▶ _ENUNCIADO 1_
Reescreva as entradas no trecho que vai da linha que contém "Given: Click the GitHub Octocat logo" até o fim das entradas, trocando "label" por "caption" e deixando todo o restante inalterado.

......

A dor, no entanto, não os afastou do esporte. Pelo contrário.
Natália Eidt, 20, e Sílvio de Lima
Ribeiro, 37, mudaram de lado.
Hoje dão treinos com o mesmo
objetivo: evitar que outras crianças sofram com os mesmos erros.
Ela é ginasta, chegou a defender
a seleção feminina de ginástica
rítmica, parou de competir aos 18
anos por imposição de uma lesão
na coluna. Atualmente um colete
ortopédico é seu companheiro de
corridas e caminhadas.
Ele é corredor. Aos 13 anos despontou por acaso e obteve resultados expressivos. Tão bons que
levaram seu treinador a colocá-lo
até em maratonas -provas de 42
km. Parou aos 17 anos, com dores
musculares e tendinites que muitas vezes não o deixavam andar.
"Quero que minhas alunas
aprendam a ginástica como lazer,
esporte que faz bem, sem pressão.
Se surgir um talento, é claro que
vamos abraçar, mas com cuidado.
A ginástica me deu tudo, eu amo a
ginástica, mas não quero que ninguém passe pelo que eu passei",
afirma Natália, que cursa educação física em sua cidade natal,
Santa Cruz do Sul (RS), onde participa de um programa em que
ministra aulas para crianças.
A lista de problemas começou
aos 8 anos. Após passar dois deles
no esporte, teve a primeira lesão,
edema na virilha. Era grave, mas a
ginasta não podia parar de treinar
por muito tempo. Sem recuperação adequada, a dor a seguia.
"Na minha opinião, quando você se torna profissional, o esporte
deixa de ser sinônimo de saúde."
As sucessivas contusões, no entanto, não foram os únicos fantasmas a atormentar Natália na infância e na adolescência.
A pressão por melhores performances a levou a ter sérios problemas com a balança e a auto-estima. A ginástica rítmica exige
atletas com biótipo alongado e
magro. E, para atingi-lo, muitas
recorrem a dietas mirabolantes.
"No auge na seleção tínhamos
uma multa de R$ 100 por cada 100
gramas engordadas", conta ela,
que foi a Sydney-2000 e ao Pan de
2003, mas acabou cortada antes
de Atenas por causa do peso.
"Eu nunca tinha tido problema
com isso. Quando fui para a seleção, pirei. Fazia regime a semana
toda e treinava quase desmaiando. Na sexta, após a pesagem, ia
direto para a lanchonete. Engordava seis quilos no fim de semana
e passava o domingo tomando laxante, pulando corda... Nem sempre conseguia perder", recorda.

......

▶ _ENUNCIADO 2_
Responda às perguntas sobre o trecho do texto acerca de Natália e Sílvio:
(a) Com que idade Sílvio parou de correr?
(b) Em que cidade Natália cursa educação física?
(c) Qual era a multa na seleção por cada 100 gramas engordadas?

Registros de um conjunto de dados de apontamento:

......

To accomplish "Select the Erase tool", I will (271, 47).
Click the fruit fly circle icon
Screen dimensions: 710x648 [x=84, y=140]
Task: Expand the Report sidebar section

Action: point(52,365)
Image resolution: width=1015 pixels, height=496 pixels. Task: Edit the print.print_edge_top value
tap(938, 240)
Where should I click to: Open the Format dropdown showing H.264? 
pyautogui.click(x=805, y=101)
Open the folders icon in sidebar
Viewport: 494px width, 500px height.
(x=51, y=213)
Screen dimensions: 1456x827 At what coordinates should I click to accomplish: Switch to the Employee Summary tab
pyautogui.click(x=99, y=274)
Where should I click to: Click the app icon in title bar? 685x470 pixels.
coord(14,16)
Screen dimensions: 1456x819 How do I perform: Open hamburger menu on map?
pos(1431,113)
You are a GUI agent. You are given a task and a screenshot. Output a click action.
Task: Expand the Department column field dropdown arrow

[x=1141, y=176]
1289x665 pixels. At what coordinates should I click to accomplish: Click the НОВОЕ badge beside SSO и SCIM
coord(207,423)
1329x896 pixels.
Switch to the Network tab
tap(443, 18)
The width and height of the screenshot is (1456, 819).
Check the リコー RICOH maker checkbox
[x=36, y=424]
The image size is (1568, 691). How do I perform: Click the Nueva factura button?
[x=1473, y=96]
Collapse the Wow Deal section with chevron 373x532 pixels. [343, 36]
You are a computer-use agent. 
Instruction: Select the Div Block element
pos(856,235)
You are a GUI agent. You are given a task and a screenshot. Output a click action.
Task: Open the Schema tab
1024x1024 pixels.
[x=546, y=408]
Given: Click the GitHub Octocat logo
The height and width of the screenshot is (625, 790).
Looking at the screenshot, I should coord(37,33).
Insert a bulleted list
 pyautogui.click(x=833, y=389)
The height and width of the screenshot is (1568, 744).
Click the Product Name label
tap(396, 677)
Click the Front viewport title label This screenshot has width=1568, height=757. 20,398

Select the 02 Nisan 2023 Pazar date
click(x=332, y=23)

......

▶ _RESPOSTA 1_
Given: Click the GitHub Octocat logo
The height and width of the screenshot is (625, 790).
Looking at the screenshot, I should coord(37,33).
Insert a bulleted list
 pyautogui.click(x=833, y=389)
The height and width of the screenshot is (1568, 744).
Click the Product Name caption
tap(396, 677)
Click the Front viewport title caption This screenshot has width=1568, height=757. 20,398

Select the 02 Nisan 2023 Pazar date
click(x=332, y=23)

▶ _RESPOSTA 2_
(a) Aos 17 anos.
(b) Em Santa Cruz do Sul (RS).
(c) R$ 100.